I’m a Computer Science student and have to complete my final year project. I am looking for title suggestions as this actually seems to be the most complicated aspect of the whole project. Basically, my project is:
- Developing an algorithm that analyses Speech, specifically detecting if someone is saying either “Yes” or “No” and then determine if the person is either male or female.
@mmoment
I’m going to develop an algorithm that determines if a sample (a person’s voice) is either saying “Yes” or “No”. The algorithm will work by splitting the sample into blocks, and, then finding the zero-crossings of each block and then using HMM’s to determine if someone is saying either “Yes” or “No”. This can be done, I believe, by picking out Phones. For example, if the Phone “Y” is picked out, then we can infer that the word is Yes, however, if the Phone isn’t “Y” /or/ “N” then we can infer that the word is No. Does this make sense?

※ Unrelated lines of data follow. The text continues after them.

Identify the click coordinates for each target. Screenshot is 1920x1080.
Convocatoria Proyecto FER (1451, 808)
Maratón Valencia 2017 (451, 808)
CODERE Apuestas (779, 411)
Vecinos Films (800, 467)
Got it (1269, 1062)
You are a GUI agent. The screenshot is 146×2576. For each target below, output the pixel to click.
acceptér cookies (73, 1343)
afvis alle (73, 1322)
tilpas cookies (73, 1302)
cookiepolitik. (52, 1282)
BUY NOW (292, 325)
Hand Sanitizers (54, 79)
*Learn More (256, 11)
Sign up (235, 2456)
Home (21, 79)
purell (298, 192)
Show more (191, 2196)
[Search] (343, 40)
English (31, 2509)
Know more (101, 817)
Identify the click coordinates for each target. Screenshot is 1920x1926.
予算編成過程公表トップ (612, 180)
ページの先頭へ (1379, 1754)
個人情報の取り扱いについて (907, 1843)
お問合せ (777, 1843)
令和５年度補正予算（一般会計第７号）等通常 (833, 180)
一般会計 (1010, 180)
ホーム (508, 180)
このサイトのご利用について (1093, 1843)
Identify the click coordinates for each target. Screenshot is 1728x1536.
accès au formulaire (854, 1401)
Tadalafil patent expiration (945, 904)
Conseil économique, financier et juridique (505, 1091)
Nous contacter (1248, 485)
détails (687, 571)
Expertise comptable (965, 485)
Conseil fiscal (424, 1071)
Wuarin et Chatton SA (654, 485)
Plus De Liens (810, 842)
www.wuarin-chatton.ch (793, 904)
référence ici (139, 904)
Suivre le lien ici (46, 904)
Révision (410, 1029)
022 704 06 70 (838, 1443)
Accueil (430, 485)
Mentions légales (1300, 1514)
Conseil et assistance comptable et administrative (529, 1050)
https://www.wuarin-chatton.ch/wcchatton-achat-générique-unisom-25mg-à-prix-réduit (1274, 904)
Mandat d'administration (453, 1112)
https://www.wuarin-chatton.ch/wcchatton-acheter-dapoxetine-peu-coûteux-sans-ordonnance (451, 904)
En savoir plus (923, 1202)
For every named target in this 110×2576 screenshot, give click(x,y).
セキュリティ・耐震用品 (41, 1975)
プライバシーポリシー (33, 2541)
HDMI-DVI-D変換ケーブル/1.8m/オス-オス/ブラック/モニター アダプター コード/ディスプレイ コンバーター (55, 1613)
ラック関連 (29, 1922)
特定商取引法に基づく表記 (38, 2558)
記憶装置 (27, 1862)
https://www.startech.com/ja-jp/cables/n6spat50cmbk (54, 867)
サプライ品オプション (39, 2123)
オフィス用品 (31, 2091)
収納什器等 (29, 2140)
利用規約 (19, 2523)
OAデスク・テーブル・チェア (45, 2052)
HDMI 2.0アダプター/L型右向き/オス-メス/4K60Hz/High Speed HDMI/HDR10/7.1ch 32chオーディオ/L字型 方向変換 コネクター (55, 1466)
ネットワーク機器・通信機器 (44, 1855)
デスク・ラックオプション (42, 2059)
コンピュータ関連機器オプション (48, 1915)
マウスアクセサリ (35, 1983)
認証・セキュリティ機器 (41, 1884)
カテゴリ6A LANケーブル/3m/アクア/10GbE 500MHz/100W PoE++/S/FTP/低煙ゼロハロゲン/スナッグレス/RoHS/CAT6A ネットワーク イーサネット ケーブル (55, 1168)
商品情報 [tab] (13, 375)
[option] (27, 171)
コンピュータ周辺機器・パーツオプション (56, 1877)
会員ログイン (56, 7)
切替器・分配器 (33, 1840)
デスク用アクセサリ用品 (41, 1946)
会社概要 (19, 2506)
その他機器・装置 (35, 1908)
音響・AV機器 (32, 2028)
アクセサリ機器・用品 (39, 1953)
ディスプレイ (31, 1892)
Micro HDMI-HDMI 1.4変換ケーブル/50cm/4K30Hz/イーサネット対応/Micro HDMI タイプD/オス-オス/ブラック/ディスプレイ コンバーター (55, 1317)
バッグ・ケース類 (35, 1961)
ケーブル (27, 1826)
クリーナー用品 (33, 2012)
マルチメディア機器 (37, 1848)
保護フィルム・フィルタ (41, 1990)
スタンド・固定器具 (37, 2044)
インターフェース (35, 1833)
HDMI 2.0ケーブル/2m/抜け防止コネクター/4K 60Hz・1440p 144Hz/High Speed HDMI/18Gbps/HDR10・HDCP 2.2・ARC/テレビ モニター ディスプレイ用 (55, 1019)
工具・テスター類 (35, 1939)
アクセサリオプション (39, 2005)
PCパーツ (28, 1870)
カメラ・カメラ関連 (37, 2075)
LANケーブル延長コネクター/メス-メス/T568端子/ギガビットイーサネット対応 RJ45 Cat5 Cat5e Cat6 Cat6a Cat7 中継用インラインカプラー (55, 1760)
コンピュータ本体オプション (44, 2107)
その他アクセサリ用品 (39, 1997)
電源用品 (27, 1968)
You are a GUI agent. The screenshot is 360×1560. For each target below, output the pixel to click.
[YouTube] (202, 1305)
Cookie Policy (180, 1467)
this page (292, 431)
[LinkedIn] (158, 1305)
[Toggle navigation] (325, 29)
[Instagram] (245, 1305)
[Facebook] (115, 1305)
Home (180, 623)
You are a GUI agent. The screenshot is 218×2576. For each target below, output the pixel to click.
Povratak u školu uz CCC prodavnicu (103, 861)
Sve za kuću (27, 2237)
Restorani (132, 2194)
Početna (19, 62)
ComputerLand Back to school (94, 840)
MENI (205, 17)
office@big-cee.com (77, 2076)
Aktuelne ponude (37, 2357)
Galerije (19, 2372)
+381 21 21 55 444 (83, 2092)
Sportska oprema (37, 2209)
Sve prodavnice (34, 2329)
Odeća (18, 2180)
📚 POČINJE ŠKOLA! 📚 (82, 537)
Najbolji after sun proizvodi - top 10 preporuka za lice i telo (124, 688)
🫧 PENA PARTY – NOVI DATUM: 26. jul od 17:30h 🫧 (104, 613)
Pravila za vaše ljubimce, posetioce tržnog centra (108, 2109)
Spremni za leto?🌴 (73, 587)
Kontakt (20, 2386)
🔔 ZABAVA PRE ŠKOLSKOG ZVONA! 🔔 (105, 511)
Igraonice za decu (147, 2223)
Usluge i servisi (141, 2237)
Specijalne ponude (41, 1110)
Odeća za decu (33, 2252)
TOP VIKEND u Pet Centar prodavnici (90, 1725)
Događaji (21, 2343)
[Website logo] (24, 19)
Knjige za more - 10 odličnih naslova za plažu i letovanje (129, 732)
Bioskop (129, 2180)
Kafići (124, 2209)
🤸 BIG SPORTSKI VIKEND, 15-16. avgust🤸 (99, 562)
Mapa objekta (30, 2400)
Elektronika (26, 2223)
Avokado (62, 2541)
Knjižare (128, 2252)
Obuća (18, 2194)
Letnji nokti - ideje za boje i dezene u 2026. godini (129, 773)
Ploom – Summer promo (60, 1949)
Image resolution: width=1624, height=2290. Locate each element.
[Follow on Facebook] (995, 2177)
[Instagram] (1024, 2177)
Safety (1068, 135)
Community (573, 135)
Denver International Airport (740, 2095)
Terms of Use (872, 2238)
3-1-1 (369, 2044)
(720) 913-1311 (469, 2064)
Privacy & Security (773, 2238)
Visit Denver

There are some issues relating to this problem, I know and before I submit my final proposal, I will “iron” them out and hopefully come to a final decision.
I hope someone can help me :)!
A friend of mine worked on a similar project and evaluated the use of hidden markov chains/models for speech recognition:
http://en.wikipedia.org/wiki/Hidden_Markov_model
Also, the use of Matlab is highly recommended ( It requires some special toolboxes though ).
@Phorce instead of going for the zero crossings, why not transfer the time continuous signal into another domain ( you would do that anyways, into the time discrete fourier domain ) and check for base frequencies and occurences of significant ripple harmonic frequencies? That should do the trick determining the difference between YES or NO.
This would dismiss any significant relevance of the amplitudes and distinction would be fairly easy.
The real task here is to determine different pronounciations, which would probably just be a stretch of the signal / bandwidth or a shift in the frequency domain.
The shift in the frequency domain will also help to distinguish femal from male speakers.. but you will probably have to use some form of neural network so your system can learn / adapt to different speakers, voices etc ..!